Standard Bank (South Africa) – Financial Services – Founded 1862

Africa’s largest bank by assets, Standard Bank has financed the continent’s economic story for over 160 years. Operating across 20 countries, it is simultaneously South African, pan-African, and genuinely indispensable.

OCP Group (Morocco) – Agriculture & Resources – Founded 1920

Transformed from a state-owned mining operator into the world’s largest producer of phosphate-based fertilisers, OCP holds over 70% of the world’s known phosphate reserves and commands a 54% global market share of phosphorus products. It works with more than one million African farmers on sustainable fertilisation.

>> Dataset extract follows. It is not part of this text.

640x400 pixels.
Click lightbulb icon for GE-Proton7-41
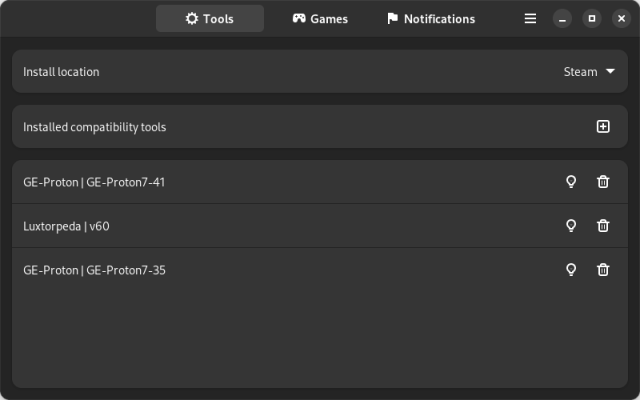pos(571,182)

Equity Bank (Kenya) – Financial Services – Founded 1984

Built on the radical proposition of financial dignity for the excluded, Equity began in a single rural room. Today, it serves nearly 60% of Kenya’s banked population and has expanded across Uganda, Tanzania, Rwanda, South Sudan, and the DRC. Rated AAA with a Brand Strength Index of 93.9 out of 100, it is proof that a brand built to serve the excluded can become a continental institution.

Methodology

Now in its 16th year, Brand Africa 100 is aligned with ISO 20252 standards and independently conducted by globally respected research firms.

The 2026 study spans 30 African countries representing over 85% of Africa’s population and GDP, conducted in the eight major languages spoken across the continent’s five economic regions. The study is unsponsored and brand-neutral, ensuring no commercial influence.

The full results and analysis are published in the June issue of African Business, the continent’s leading business magazine since 1966.